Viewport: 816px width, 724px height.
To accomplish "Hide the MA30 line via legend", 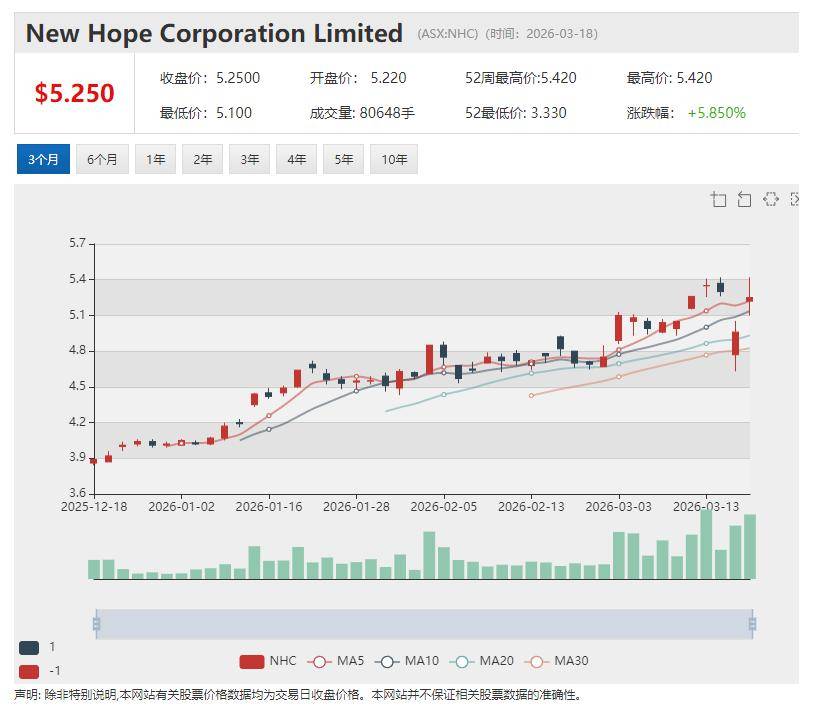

==

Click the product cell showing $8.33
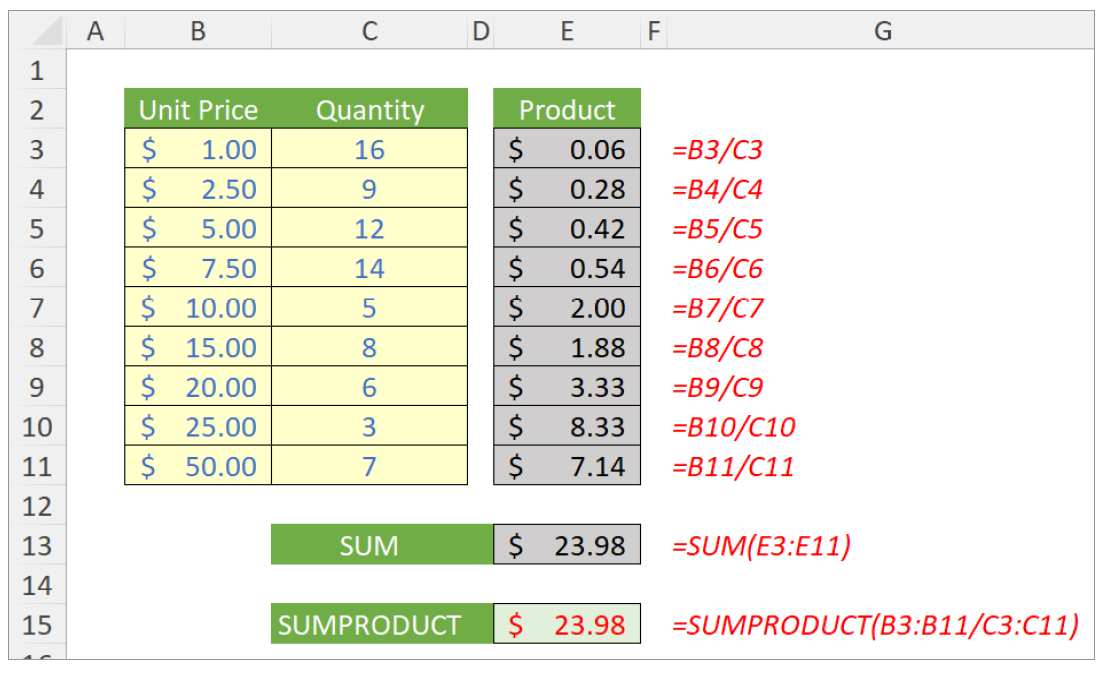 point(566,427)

* * *

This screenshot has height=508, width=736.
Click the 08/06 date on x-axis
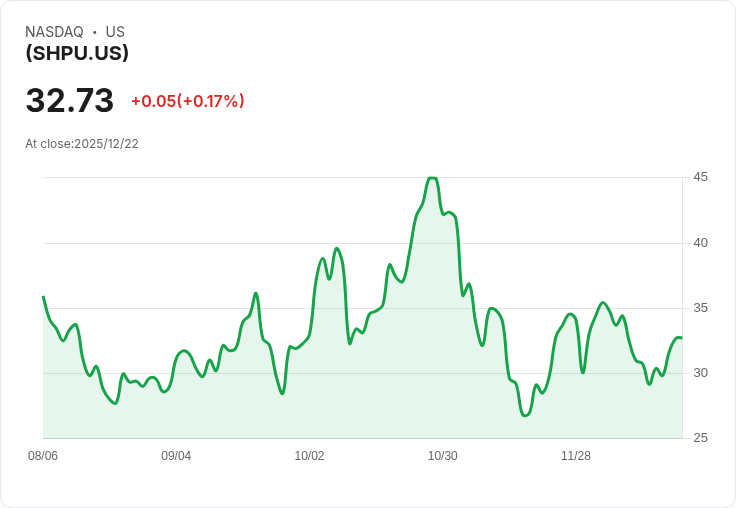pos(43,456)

[Work task] The total is all that is wanted here: please count the lines of the material that contain the word "width".

[Expected answer] 2